Brain-Body-Task Co-Adaptation can Improve Autonomous Learning and Speed
of Bipedal Walking
- URL: http://arxiv.org/abs/2402.02387v1
- Date: Sun, 4 Feb 2024 07:57:52 GMT
- Title: Brain-Body-Task Co-Adaptation can Improve Autonomous Learning and Speed
of Bipedal Walking
- Authors: Dar\'io Urbina-Mel\'endez, Hesam Azadjou, Francisco J. Valero-Cuevas
- Abstract summary: Inspired by animals that co-adapt their brain and body to interact with the environment, we present a tendon-driven and over-actuated bipedal robot.
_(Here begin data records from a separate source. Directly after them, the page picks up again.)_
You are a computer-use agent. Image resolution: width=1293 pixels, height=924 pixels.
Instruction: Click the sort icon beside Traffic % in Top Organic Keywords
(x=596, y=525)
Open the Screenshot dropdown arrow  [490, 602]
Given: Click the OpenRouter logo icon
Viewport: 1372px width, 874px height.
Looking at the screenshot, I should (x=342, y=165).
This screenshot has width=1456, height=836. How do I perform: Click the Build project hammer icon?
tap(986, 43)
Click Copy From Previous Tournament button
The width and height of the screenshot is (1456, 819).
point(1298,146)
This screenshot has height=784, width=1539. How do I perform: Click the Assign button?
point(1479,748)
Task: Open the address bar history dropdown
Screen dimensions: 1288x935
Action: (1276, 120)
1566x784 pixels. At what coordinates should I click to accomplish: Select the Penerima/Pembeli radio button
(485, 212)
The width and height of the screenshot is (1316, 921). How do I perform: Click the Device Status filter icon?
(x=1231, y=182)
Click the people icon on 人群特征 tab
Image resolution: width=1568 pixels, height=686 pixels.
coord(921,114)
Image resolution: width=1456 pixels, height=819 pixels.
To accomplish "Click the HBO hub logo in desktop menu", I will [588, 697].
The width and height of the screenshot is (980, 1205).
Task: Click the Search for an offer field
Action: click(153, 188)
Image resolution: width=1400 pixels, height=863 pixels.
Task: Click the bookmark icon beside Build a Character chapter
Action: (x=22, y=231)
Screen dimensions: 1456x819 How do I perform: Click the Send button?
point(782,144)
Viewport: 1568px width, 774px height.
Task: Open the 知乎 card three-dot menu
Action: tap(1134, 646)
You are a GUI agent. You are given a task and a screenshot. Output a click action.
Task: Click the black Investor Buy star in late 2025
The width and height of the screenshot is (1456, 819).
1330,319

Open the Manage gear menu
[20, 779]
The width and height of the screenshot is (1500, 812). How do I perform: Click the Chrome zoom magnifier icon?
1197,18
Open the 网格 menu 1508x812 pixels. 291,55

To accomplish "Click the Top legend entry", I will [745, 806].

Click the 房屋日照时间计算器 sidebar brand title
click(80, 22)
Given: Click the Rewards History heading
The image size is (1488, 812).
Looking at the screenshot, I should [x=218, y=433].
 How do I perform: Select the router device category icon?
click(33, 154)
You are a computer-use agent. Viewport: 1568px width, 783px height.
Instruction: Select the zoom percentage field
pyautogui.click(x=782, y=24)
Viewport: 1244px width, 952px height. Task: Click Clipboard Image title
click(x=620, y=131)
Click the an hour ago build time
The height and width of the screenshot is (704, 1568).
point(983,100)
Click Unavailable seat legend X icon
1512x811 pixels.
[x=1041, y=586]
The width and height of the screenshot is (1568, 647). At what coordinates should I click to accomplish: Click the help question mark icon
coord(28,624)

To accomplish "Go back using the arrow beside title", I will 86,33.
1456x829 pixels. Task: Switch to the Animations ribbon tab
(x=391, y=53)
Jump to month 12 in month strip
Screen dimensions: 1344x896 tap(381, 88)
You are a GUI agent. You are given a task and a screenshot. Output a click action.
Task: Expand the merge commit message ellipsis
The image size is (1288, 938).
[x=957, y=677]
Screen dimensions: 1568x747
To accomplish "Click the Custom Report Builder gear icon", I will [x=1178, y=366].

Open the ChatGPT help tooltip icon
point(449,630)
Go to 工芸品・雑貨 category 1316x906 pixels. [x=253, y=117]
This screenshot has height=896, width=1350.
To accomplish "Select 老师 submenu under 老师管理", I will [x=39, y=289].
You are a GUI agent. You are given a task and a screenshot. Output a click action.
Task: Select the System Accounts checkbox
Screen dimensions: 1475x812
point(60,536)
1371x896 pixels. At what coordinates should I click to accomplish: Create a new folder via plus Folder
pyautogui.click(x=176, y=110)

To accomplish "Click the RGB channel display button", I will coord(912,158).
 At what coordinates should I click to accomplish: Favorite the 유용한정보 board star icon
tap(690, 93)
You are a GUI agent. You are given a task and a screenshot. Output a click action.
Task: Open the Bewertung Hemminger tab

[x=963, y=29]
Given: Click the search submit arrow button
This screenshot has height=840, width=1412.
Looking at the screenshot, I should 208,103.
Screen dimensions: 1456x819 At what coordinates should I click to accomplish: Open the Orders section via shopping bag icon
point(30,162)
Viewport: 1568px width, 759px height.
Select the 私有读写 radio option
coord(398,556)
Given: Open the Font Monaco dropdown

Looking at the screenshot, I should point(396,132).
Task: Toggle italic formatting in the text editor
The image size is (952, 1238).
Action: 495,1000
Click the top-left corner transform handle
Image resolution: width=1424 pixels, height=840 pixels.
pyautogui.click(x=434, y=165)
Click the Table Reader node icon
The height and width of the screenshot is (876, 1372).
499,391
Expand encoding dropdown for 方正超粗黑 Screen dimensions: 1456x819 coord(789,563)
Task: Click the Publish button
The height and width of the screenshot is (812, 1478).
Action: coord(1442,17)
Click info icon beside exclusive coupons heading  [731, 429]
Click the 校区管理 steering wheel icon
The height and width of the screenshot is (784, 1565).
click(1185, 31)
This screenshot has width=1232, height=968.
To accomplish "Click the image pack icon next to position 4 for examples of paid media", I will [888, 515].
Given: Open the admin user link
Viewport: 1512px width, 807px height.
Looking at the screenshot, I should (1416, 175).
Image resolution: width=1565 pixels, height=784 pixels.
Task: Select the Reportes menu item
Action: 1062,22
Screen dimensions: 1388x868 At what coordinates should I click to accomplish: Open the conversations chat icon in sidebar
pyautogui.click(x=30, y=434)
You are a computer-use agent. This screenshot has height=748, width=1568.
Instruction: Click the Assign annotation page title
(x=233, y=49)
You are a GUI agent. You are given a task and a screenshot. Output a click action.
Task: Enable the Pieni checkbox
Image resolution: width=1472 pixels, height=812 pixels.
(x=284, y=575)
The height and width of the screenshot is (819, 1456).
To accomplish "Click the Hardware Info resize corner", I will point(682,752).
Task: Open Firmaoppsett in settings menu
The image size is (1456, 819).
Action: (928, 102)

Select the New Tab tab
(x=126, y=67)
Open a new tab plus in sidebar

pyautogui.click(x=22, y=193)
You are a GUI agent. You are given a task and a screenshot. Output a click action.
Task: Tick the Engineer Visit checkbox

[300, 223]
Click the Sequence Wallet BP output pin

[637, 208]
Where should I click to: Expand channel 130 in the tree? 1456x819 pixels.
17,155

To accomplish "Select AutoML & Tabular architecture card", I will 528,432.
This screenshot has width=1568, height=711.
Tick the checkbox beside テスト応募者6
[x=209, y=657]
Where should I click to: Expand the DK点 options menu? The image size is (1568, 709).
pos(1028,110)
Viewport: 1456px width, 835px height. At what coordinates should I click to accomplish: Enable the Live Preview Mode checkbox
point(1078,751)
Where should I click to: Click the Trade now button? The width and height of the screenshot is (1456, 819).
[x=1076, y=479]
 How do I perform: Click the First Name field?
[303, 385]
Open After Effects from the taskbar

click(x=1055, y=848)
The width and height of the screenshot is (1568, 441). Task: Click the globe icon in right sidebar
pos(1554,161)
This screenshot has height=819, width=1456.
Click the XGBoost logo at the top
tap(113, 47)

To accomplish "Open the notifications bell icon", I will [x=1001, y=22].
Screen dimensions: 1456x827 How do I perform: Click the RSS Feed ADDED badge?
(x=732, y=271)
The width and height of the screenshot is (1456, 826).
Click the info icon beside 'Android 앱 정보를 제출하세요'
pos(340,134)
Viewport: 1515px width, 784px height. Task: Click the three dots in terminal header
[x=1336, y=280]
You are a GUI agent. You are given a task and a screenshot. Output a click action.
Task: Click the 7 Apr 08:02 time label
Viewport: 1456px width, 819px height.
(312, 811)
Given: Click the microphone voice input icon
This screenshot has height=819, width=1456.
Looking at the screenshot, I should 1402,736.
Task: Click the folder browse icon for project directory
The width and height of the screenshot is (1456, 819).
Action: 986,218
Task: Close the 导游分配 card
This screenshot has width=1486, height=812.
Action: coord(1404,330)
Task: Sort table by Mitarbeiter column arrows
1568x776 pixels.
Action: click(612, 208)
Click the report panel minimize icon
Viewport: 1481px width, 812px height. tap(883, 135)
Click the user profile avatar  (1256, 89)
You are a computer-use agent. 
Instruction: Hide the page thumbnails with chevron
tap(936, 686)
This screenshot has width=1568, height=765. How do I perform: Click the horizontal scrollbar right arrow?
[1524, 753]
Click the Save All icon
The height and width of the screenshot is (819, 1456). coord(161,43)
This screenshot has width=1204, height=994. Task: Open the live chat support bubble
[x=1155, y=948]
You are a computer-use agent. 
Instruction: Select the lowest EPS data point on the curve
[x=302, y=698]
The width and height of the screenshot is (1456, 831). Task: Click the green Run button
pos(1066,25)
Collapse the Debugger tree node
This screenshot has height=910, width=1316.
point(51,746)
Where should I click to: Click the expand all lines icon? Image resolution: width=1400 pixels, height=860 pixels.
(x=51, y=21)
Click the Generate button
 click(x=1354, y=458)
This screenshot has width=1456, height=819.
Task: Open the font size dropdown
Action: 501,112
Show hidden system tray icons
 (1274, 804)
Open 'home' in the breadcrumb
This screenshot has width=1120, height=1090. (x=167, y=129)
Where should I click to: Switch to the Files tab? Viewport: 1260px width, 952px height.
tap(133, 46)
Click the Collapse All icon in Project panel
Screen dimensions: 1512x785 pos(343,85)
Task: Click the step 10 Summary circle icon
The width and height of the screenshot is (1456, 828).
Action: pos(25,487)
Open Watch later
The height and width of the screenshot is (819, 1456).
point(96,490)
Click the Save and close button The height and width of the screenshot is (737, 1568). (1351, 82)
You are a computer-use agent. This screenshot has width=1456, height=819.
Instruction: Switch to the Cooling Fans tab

We show how continual physical adaptation can be driven by continual physical adaptation rooted in the backdrivable properties of the plant.
- Score: 0.0
- License: http://creativecommons.org/licenses/by/4.0/
- Abstract: Inspired by animals that co-adapt their brain and body to interact with the
environment, we present a tendon-driven and over-actuated (i.e., n joint, n+1
actuators) bipedal robot that (i) exploits its backdrivable mechanical
properties to manage body-environment interactions without explicit control,
and (ii) uses a simple 3-layer neural network to learn to walk after only 2
minutes of 'natural' motor babbling (i.e., an exploration strategy that is
compatible with leg and task dynamics; akin to childsplay). This brain-body
collaboration first learns to produce feet cyclical movements 'in air' and,
without further tuning, can produce locomotion when the biped is lowered to be
in slight contact with the ground. In contrast, training with 2 minutes of
'naive' motor babbling (i.e., an exploration strategy that ignores leg task
dynamics), does not produce consistent cyclical movements 'in air', and
produces erratic movements and no locomotion when in slight contact with the
ground. When further lowering the biped and making the desired leg trajectories
reach 1cm below ground (causing the desired-vs-obtained trajectories error to
be unavoidable), cyclical movements based on either natural or naive babbling
presented almost equally persistent trends, and locomotion emerged with naive
babbling. Therefore, we show how continual learning of walking in unforeseen
circumstances can be driven by continual physical adaptation rooted in the
backdrivable properties of the plant and enhanced by exploration strategies
that exploit plant dynamics. Our studies also demonstrate that the bio-inspired
codesign and co-adaptations of limbs and control strategies can produce
locomotion without explicit control of trajectory errors.